* [Prompt 1]
According to the passage on Katja Petrowskaja's book Maybe Esther, who translated the book into English?
* [Prompt 2]
Continue the passage about Katja Petrowskaja and her book Maybe Esther, starting after its final sentence.

* [Passage provided]

• • • •

“There Are No ‘Other’ People”: A Conversation with Katja Petrowskaja
WHEN KATJA PETROWSKAJA began to explore her family history, she found that the more she approached the past, the more it eluded her: deteriorating archival documents crumbled in her hands, relatives’ stories had vanished from historical records, names had been changed, and memories were incomplete.
One of her Jewish great-grandmothers was killed by German soldiers in 1941, unable to escape Kiev, Soviet Union (now Ukraine), with the rest of her family. Although Petrowskaja managed to piece together the story of this woman’s final days, she never learned her name. Petrowskaja’s father recalled only that she was, perhaps, called Esther.
Stories such as this form the basis of Petrowskaja’s book Maybe Esther, which appeared in Shelley Frisch’s English translation in January 2018. Drawing on several generations of Petrowskaja’s family — including a revolutionary in Odessa, a prisoner of war who reappeared after a 40-year absence, and a great-uncle who shot a German diplomat in Moscow in 1932 — the book weaves together a multilayered history of 20th-century Europe.
The stories Petrowskaja explores are marked by absences, bearing painful witness to the murder of family members in the Holocaust and the state-sanctioned destruction of historical memory. Stories often emerge through coincidences, as the author stumbles across fragments and traces. Informed by her own experience of growing up in the Soviet Union and writing in a second language, Petrowskaja also thematizes issues of translation, the transformations that occur when writing across cultures, countries, and languages.

• • • •

* [Supplied data]
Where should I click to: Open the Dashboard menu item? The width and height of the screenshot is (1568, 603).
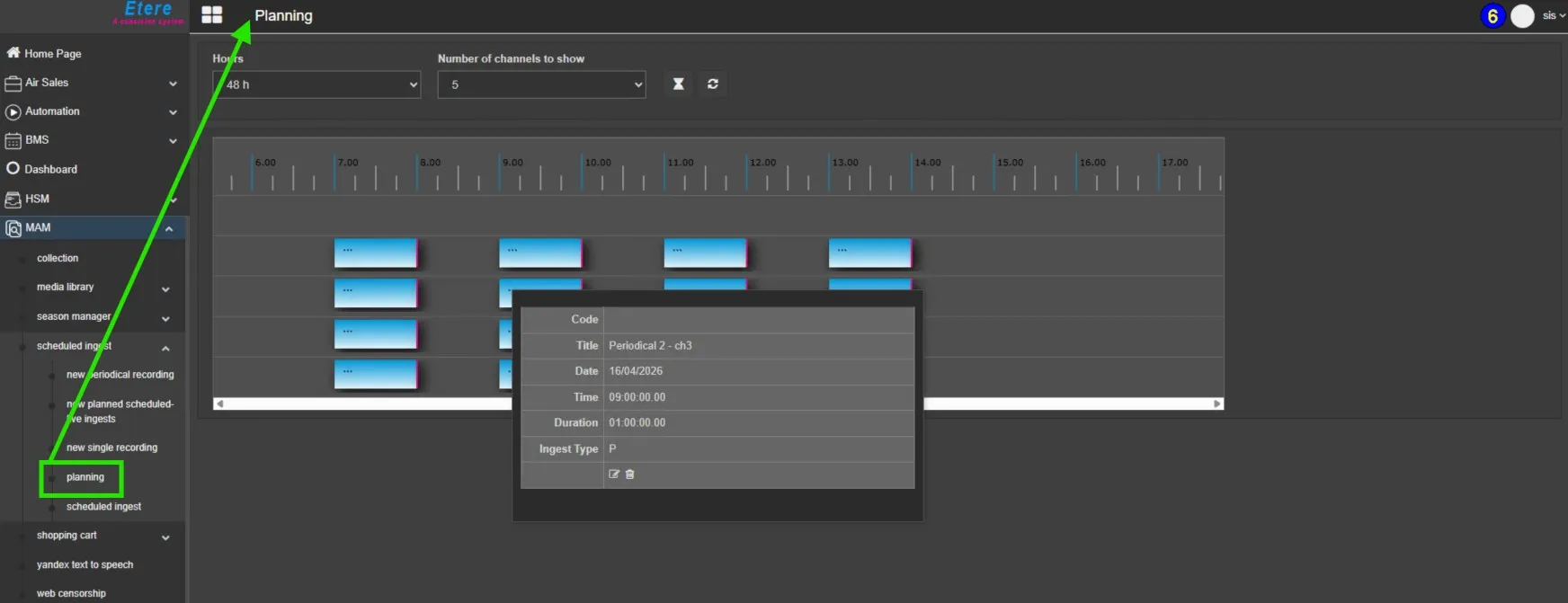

• • • •

* [Right answer 1]
Shelley Frisch

* [Right answer 2]
While concerned with the material and emotional dimensions of what has been lost, Petrowskaja also writes of the ethical need to find a voice that doesn’t merely mourn, but opens up new ways of thinking through history. The uncertainties Petrowskaja encounters in her research engender the provisional, not-quite-historical, not-quite-fictional stories that form the substance of her text. Nuanced, evocative, and often humorous, these stories enact remembering through the lens of “perhaps,” gesturing toward the other possibilities — potential stories that are present, yet unspoken, at every moment.
I caught up with Petrowskaja to discuss the process of writing her book, her childhood in the Soviet Union, and her approach to the ethics of writing history.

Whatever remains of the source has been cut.